──────── DATA RECORDS

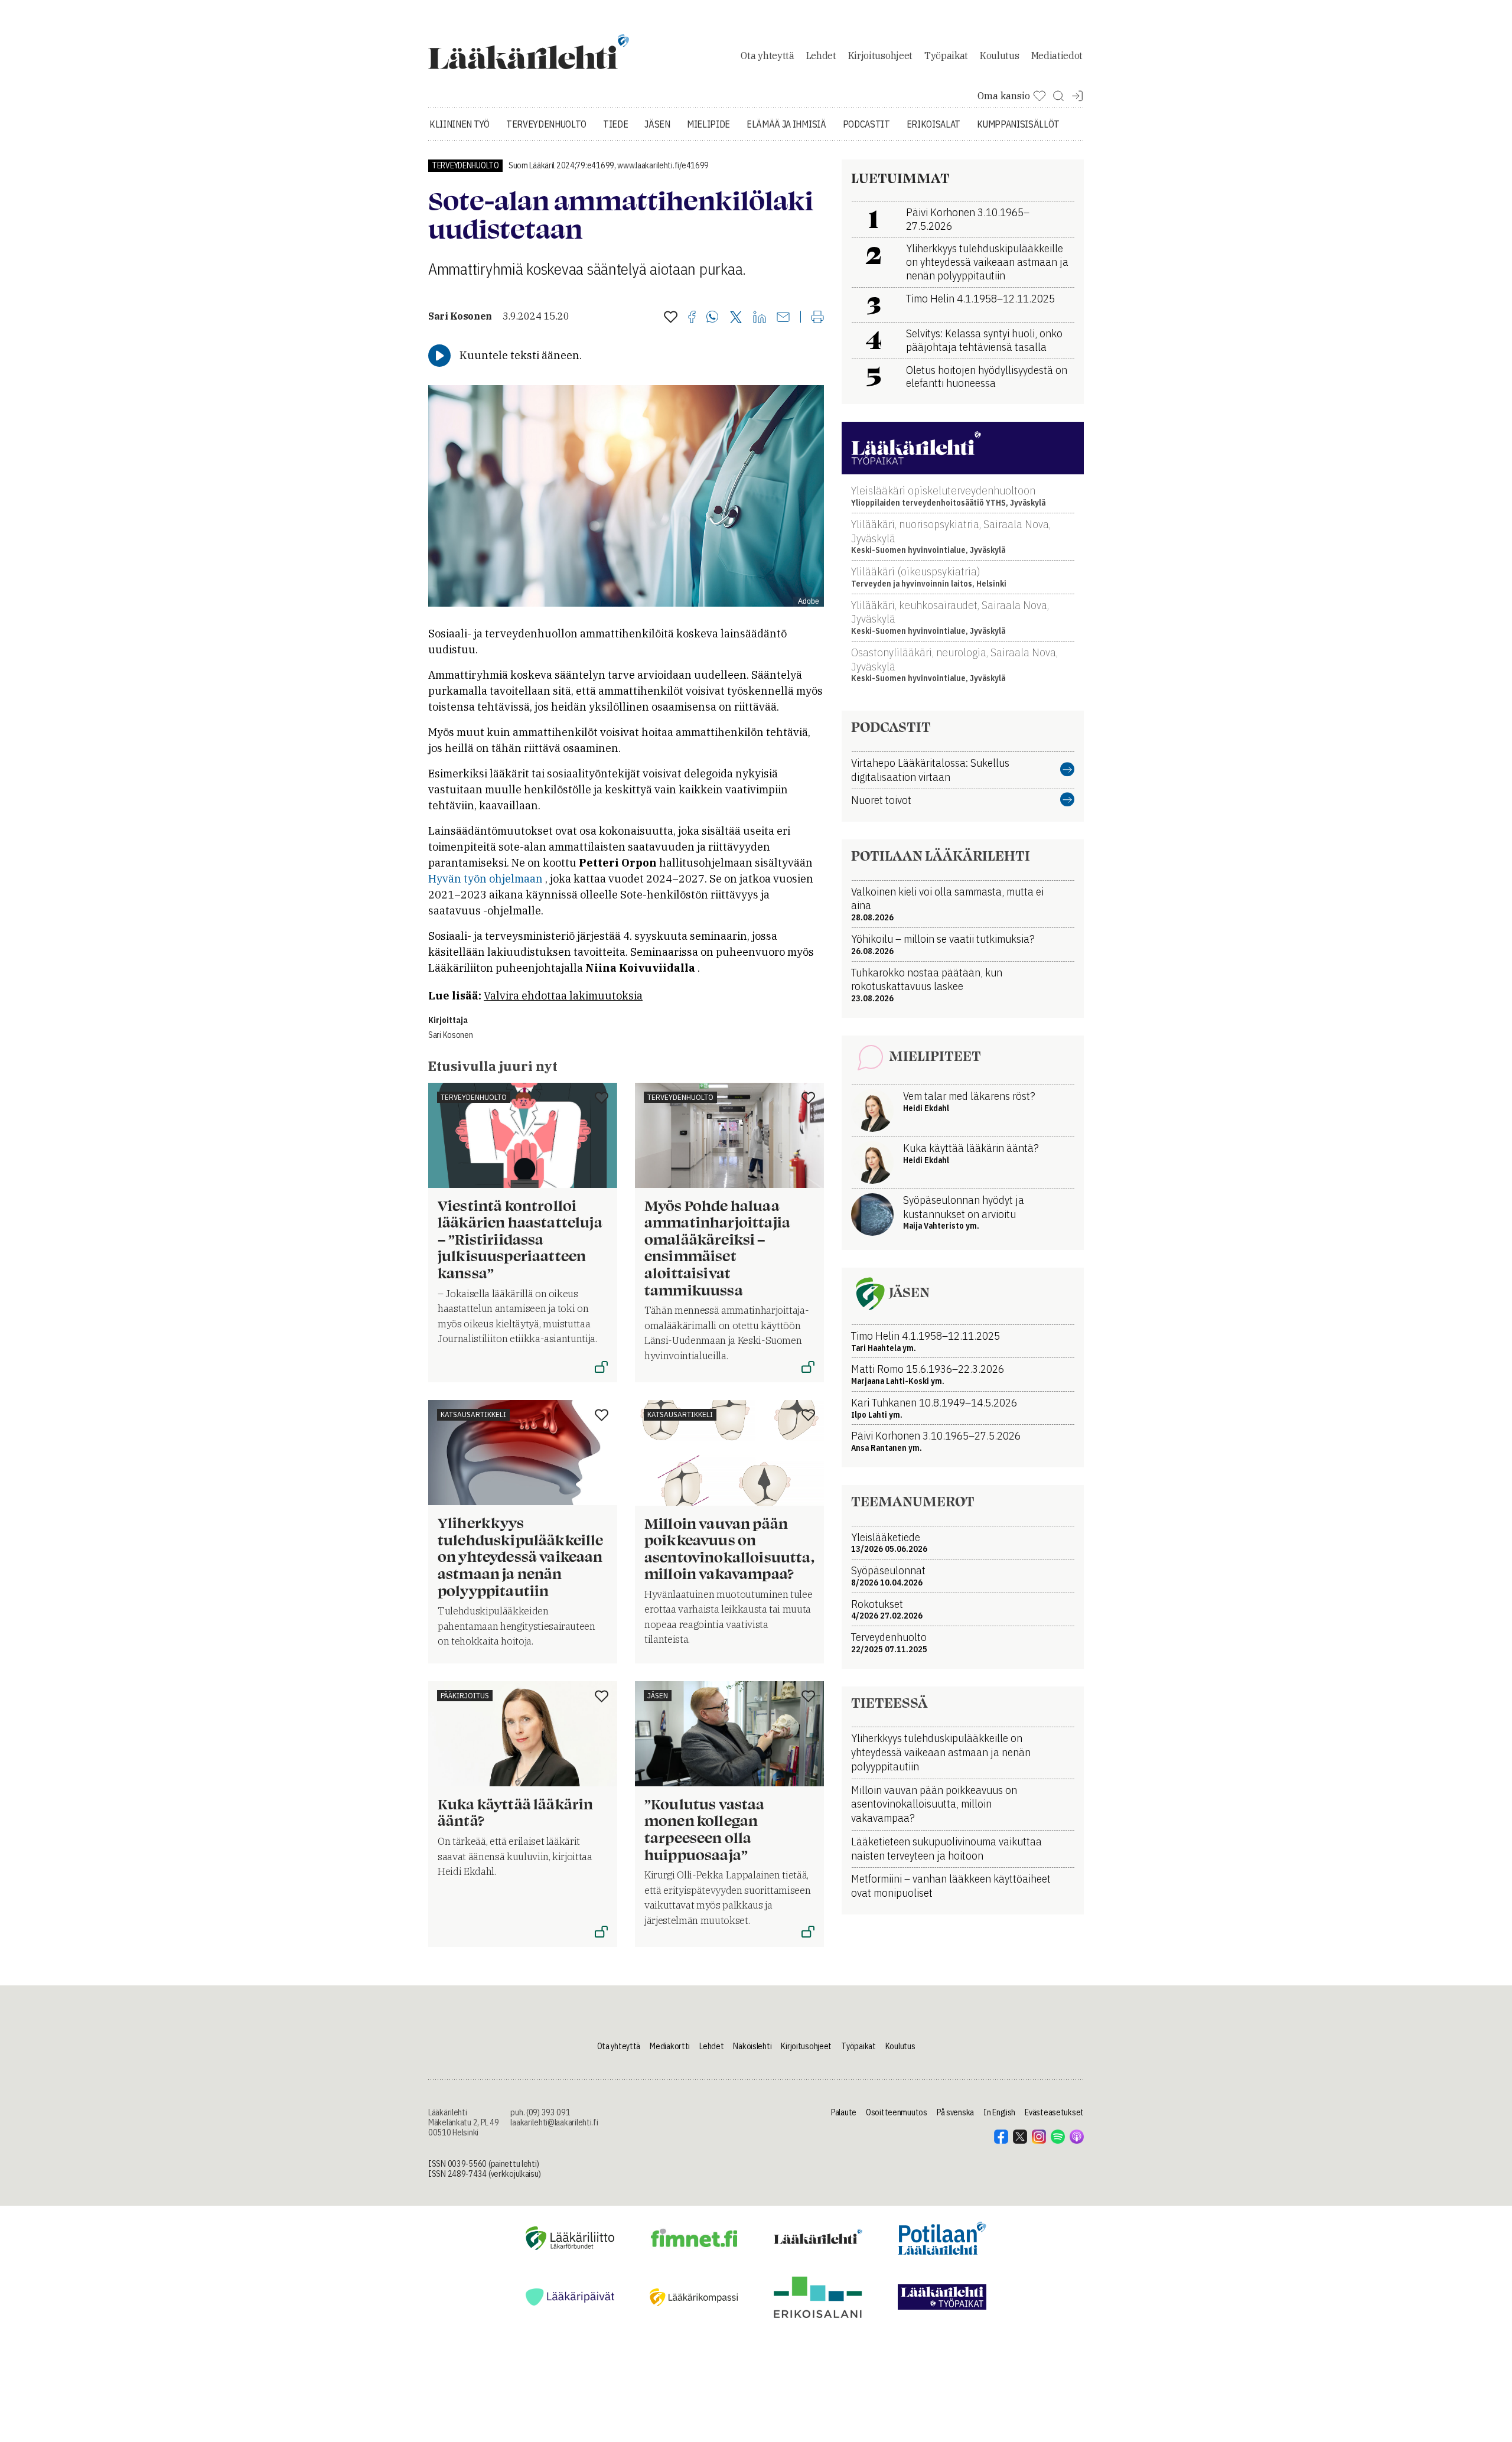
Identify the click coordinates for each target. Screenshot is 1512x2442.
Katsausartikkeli (473, 1414)
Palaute (843, 2112)
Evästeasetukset (1054, 2112)
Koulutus (999, 55)
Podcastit (866, 124)
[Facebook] (692, 318)
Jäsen (657, 124)
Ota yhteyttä (767, 55)
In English (999, 2112)
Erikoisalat (933, 124)
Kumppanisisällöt (1018, 124)
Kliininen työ (459, 124)
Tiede (615, 124)
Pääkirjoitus (465, 1696)
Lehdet (821, 55)
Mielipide (708, 124)
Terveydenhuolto (546, 124)
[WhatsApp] (712, 318)
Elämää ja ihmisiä (786, 124)
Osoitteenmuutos (896, 2112)
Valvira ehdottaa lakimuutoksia (563, 995)
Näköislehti (752, 2046)
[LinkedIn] (759, 318)
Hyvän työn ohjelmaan (485, 878)
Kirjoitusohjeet (880, 55)
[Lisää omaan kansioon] (670, 318)
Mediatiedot (1057, 55)
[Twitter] (735, 318)
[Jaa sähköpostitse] (783, 318)
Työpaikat (946, 55)
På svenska (955, 2112)
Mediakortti (670, 2046)
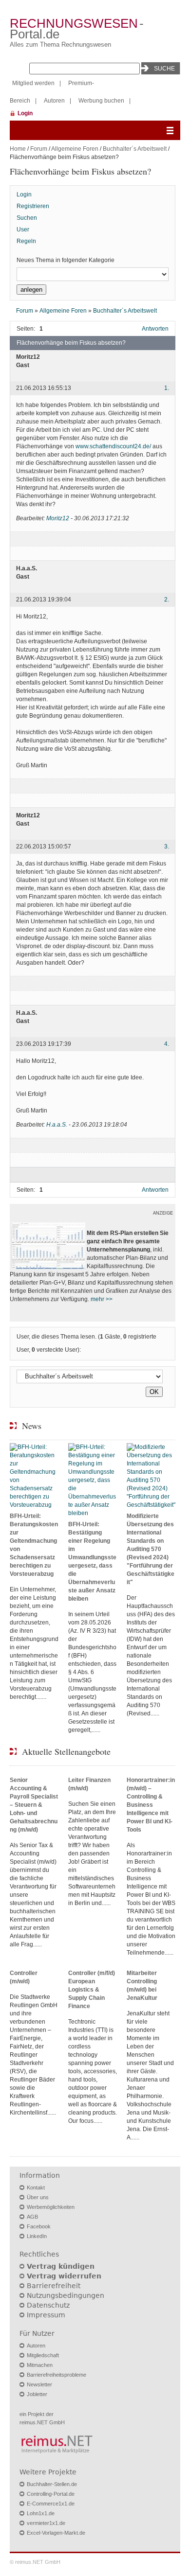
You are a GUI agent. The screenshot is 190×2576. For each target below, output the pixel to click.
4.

────────────────

* _PROBLEM DESCRIPTION_
For the string "each", report how many lines of the records contain it, giving the number only.

* _YOUR SOLUTION_
2